◆ Kutipan ◆
·····
Pendidikan, baik formal maupun non-formal adalah bagian dari kebudayaan dan

kebudayaan adalah sistem nilai yang kita hayati. Dalam pandangan Daoed Joesoef kegiatan

pendidikan adalah kegiatan budaya. Melalui pendidikan yang sudah diperbarui ini, masyarakat

dibantu untuk tidak hanya menjadi sekadar pendukung budaya tetapi lebih-lebih berperan

sebagai pengembang budaya. Dalam hubungannyadengan meneguhkan identitas kebudayaan,

pendidikan merupakan wahana sentral dalam menerjemahkan gagasan tersebut menjadi

kenyataan perilaku yang semakin menguat dalam masyarakat, terutama pada generasi muda.
·····
◆ Data Terkumpul ◆
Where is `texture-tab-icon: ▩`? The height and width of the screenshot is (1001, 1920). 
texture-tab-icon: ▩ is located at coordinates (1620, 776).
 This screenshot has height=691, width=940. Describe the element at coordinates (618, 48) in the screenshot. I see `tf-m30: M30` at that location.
·····
◆ Uji Pemahaman ◆
A. Jawablah pertanyaan berikut berdasarkan kutipan tentang pendidikan dan kebudayaan:
(i) Pendidikan formal dan non-formal disebut sebagai bagian dari apa?
(ii) Menurut pandangan Daoed Joesoef, kegiatan pendidikan termasuk kegiatan apa?
(iii) Pada kelompok mana perilaku yang dimaksud disebut semakin menguat?
B. Mohon jelaskan dalam satu sampai tiga kalimat mengapa kutipan menyebut pendidikan sebagai wahana sentral dalam meneguhkan identitas kebudayaan.
C. Salin kembali bagian kutipan mulai dari "pendidikan merupakan wahana" sampai dengan "pada generasi muda." tanpa mengubah apa pun.
Data ini merupakan bahan tersendiri yang tidak berkaitan dengan kutipan.

◆ Kunci Jawaban ◆
A.
(i) Kebudayaan.
(ii) Kegiatan budaya.
(iii) Generasi muda.

B. Pendidikan disebut wahana sentral karena pendidikan menerjemahkan gagasan peneguhan identitas kebudayaan menjadi kenyataan perilaku. Perilaku itu semakin menguat dalam masyarakat, terutama pada generasi muda.

C.
pendidikan merupakan wahana sentral dalam menerjemahkan gagasan tersebut menjadi

kenyataan perilaku yang semakin menguat dalam masyarakat, terutama pada generasi muda.